#### Exercise directions
Reproduce the records below word for word, from the line with "This screenshot has" up to and including the line with "pyautogui.click(x=531, y=228)". Give only those lines.

#### Entries supplied
# # #
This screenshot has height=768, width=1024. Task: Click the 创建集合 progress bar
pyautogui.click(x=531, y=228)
# # #
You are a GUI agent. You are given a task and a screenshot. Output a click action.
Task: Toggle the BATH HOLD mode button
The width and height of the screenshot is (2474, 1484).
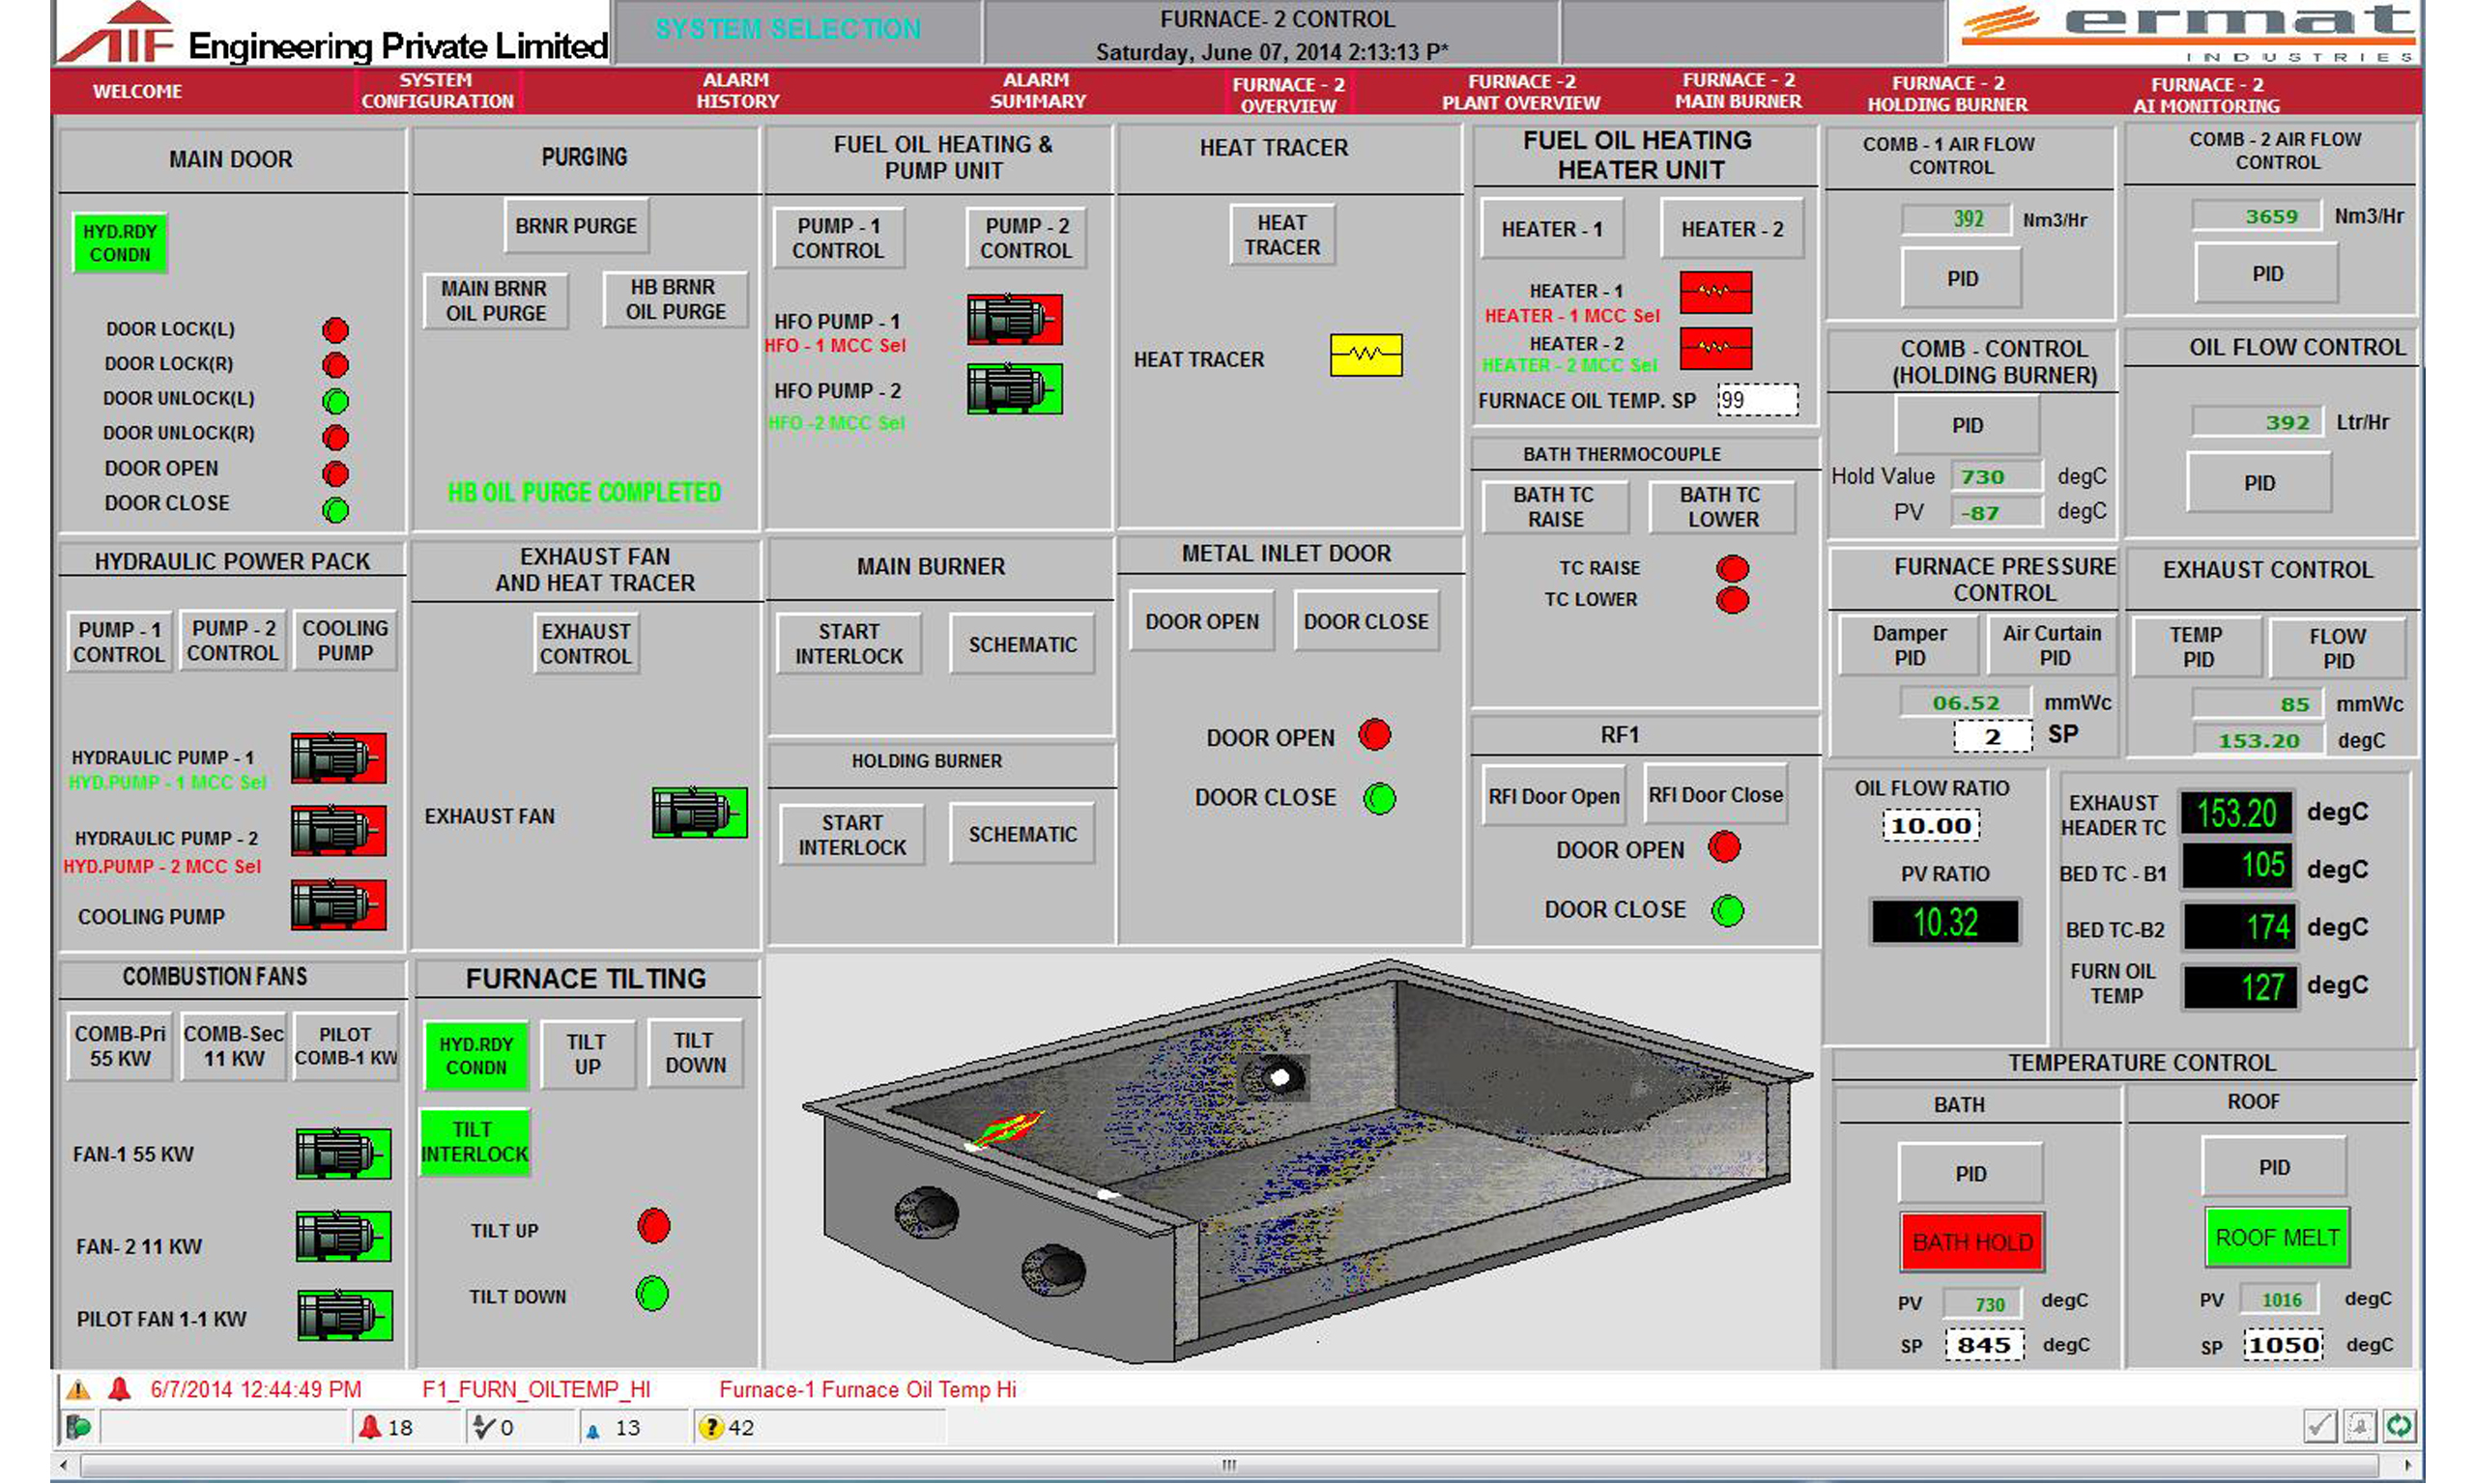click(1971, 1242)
# # #
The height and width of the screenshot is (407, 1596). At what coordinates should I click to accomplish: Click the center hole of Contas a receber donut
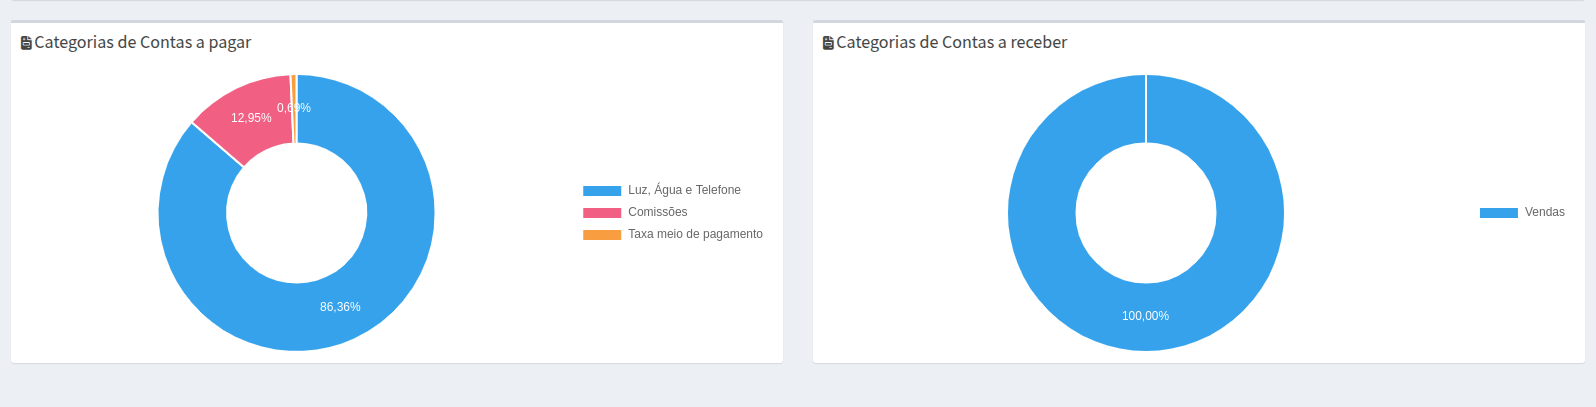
# # #
#### Complete response
This screenshot has height=768, width=1024. Task: Click the 创建集合 progress bar
pyautogui.click(x=531, y=228)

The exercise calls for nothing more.